# TASK OBJECTIVE:
Your answer should be the lines of the data below that contain "Collapse".

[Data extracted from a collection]
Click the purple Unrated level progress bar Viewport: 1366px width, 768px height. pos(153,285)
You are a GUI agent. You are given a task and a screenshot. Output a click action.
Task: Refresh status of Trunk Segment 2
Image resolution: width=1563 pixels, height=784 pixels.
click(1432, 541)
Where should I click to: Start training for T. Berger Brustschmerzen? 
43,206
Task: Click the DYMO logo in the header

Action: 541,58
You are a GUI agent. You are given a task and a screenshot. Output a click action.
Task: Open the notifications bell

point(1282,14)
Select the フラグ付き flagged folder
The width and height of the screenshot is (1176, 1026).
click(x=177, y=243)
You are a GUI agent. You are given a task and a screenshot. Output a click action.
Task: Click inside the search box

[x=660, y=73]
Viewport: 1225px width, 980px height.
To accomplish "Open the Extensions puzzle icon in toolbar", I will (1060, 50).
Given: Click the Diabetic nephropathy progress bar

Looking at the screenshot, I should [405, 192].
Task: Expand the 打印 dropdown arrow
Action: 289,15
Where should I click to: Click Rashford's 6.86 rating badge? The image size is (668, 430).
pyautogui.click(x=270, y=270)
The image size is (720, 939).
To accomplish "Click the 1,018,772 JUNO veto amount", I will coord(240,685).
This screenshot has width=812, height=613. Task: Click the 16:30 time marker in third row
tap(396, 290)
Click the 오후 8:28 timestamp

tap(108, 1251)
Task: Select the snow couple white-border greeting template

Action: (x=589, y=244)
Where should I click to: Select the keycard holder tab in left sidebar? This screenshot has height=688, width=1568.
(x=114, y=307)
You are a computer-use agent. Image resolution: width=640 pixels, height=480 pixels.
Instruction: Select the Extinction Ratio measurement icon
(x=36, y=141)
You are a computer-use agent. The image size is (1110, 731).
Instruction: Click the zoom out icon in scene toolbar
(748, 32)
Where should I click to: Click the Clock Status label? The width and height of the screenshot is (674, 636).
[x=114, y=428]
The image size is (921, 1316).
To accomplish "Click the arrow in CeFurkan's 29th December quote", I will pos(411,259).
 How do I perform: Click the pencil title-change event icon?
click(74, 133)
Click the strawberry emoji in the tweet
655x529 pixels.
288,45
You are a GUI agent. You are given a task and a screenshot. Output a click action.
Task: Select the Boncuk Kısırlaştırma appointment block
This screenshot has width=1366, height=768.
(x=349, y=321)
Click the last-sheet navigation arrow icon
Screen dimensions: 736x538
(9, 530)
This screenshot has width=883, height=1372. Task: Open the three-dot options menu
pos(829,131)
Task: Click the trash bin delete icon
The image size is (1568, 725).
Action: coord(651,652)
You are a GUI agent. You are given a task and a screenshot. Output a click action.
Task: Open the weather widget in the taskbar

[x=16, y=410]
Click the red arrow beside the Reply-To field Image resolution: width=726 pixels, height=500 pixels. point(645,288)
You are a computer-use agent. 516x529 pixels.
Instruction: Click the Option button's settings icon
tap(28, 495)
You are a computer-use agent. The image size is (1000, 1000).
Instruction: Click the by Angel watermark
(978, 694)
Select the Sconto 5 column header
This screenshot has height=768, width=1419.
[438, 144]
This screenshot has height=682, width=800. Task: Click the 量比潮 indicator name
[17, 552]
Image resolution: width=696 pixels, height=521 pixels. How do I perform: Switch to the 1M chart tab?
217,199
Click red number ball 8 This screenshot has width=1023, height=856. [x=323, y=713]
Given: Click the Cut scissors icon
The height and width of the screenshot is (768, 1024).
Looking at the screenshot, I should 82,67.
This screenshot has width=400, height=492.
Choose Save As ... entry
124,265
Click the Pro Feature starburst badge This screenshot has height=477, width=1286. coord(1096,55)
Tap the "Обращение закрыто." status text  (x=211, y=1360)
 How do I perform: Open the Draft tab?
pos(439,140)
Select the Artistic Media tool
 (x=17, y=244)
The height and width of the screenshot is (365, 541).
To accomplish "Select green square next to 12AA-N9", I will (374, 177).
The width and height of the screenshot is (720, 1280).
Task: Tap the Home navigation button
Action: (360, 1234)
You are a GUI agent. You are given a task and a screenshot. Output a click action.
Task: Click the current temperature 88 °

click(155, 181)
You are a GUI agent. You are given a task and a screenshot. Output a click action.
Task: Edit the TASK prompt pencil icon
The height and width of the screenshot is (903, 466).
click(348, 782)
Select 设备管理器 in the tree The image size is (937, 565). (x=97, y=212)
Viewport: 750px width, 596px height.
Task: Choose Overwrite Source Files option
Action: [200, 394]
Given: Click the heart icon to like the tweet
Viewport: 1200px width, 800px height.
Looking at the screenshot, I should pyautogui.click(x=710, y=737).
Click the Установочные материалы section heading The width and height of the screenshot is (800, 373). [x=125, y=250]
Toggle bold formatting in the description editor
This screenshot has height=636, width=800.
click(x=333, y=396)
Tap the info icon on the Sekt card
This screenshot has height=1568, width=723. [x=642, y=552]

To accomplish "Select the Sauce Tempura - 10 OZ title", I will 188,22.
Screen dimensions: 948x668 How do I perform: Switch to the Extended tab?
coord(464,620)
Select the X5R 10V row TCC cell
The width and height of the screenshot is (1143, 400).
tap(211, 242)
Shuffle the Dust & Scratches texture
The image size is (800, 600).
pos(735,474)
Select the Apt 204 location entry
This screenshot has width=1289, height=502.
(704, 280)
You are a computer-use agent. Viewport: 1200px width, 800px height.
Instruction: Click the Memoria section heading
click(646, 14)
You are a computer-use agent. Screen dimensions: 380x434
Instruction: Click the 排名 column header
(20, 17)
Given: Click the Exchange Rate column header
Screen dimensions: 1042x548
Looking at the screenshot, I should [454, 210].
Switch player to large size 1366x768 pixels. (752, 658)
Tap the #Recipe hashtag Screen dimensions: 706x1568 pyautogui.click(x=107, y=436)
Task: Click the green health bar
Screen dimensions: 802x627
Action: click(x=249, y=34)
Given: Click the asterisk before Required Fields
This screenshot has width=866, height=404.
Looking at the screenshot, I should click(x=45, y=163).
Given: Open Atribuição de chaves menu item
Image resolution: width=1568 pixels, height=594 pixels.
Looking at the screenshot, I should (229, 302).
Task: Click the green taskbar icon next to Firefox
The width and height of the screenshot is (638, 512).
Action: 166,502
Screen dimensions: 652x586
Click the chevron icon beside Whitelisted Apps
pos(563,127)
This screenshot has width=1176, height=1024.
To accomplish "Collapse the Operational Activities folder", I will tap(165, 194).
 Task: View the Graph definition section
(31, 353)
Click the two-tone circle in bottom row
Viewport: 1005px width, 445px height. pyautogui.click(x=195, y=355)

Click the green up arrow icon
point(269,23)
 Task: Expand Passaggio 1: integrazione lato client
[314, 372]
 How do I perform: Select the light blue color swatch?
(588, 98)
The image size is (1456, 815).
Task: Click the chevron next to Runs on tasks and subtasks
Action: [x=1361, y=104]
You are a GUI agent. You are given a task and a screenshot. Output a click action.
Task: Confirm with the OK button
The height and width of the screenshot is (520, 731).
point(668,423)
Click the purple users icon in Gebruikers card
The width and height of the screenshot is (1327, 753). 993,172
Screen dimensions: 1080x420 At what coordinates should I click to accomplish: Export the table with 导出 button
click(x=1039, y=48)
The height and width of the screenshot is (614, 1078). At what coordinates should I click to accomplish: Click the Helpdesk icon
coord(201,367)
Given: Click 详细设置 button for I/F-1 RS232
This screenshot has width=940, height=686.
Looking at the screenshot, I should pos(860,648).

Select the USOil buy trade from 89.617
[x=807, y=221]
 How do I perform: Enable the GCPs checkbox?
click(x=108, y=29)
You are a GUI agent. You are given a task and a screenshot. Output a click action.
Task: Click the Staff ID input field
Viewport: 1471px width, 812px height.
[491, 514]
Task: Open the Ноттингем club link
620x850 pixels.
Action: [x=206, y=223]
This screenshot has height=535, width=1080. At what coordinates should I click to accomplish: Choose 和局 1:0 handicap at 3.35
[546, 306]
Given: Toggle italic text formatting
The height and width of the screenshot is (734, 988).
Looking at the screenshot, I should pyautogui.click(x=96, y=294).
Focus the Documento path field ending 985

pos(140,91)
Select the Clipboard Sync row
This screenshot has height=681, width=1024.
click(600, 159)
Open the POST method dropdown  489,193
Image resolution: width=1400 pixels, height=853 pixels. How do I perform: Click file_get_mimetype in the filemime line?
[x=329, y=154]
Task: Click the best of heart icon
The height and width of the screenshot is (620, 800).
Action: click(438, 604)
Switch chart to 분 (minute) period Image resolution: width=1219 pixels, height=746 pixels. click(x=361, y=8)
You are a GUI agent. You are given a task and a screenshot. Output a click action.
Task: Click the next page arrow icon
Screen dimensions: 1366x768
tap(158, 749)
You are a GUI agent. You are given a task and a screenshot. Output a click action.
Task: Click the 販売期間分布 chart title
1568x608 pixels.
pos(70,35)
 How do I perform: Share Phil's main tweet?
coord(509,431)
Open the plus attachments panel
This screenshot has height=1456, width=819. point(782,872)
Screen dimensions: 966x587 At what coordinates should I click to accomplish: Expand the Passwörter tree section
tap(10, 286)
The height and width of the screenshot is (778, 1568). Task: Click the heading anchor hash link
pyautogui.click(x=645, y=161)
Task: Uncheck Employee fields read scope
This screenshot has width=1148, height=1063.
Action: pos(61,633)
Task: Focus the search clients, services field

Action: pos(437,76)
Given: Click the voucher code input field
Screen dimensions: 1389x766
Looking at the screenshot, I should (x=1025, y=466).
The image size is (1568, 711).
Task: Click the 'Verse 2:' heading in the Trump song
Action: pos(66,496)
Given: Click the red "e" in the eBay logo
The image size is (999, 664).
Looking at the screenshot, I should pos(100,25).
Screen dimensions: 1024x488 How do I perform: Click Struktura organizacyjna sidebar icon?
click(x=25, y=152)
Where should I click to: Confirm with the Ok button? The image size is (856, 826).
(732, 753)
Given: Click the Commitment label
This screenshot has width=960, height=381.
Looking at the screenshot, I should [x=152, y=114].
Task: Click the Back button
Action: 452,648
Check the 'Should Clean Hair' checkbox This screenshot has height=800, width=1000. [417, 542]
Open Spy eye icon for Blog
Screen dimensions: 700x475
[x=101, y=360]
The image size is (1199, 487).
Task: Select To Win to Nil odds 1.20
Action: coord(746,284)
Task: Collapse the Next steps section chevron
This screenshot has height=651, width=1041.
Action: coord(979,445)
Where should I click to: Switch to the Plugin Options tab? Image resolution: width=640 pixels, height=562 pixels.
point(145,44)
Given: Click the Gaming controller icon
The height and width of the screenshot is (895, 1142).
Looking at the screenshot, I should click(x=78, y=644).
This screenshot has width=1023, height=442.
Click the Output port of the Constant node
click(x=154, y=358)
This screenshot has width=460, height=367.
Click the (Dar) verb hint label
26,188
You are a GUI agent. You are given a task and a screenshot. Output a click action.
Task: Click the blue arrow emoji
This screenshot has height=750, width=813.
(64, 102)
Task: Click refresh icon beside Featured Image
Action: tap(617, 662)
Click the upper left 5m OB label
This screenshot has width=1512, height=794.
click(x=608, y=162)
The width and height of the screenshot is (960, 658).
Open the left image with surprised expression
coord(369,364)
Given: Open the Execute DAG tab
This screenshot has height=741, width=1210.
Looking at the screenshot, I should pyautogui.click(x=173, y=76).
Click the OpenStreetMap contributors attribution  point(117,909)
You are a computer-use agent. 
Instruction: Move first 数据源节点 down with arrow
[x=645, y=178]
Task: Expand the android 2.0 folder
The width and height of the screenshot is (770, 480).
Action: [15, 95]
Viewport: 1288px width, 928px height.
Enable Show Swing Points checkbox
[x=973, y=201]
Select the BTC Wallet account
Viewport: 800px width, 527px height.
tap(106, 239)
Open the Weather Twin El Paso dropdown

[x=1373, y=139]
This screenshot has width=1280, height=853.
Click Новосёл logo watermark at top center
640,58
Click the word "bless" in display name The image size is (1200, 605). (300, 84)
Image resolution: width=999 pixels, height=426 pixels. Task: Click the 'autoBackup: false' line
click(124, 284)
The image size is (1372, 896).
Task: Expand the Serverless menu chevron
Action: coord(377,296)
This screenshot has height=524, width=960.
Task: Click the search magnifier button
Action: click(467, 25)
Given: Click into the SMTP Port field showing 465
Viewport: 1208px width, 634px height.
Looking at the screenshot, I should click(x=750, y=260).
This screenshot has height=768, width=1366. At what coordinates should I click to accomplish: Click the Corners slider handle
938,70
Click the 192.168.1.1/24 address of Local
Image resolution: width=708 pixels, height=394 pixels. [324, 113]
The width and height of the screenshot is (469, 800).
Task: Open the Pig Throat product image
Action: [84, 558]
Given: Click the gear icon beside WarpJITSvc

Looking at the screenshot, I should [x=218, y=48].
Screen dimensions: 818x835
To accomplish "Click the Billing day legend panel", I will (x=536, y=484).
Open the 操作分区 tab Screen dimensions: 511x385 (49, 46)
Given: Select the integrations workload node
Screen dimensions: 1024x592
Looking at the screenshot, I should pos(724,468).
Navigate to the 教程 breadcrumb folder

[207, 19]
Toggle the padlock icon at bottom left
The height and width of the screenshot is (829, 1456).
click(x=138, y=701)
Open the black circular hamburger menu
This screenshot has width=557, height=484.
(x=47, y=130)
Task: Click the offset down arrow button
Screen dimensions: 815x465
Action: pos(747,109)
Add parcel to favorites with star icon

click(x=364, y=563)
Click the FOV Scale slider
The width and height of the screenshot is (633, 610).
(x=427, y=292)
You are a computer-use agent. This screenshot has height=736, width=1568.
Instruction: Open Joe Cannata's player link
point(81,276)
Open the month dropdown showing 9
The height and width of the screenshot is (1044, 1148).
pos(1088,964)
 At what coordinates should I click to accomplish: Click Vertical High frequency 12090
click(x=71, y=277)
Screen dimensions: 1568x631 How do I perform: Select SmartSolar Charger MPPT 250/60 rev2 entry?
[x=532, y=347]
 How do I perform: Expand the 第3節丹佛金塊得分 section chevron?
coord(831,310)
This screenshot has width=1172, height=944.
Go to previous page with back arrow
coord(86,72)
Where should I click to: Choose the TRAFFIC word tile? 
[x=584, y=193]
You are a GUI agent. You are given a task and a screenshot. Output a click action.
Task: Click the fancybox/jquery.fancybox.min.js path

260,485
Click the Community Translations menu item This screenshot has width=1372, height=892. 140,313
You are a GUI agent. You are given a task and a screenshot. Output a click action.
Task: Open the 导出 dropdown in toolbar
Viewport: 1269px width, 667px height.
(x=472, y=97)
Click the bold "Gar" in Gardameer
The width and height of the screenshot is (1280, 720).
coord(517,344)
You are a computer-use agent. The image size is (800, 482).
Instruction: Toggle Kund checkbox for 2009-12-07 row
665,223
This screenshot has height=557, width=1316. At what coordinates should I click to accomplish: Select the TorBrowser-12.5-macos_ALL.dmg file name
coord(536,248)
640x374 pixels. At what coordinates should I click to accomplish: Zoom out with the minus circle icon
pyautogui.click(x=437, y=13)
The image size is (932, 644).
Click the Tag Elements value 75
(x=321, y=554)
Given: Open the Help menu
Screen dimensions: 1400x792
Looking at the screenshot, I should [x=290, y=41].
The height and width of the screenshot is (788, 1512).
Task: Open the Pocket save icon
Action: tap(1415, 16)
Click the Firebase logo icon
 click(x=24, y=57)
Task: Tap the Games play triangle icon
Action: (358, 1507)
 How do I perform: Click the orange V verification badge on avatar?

# WRITTEN RESPONSE:
To accomplish "Collapse the Operational Activities folder", I will tap(165, 194).
Task: Collapse the Next steps section chevron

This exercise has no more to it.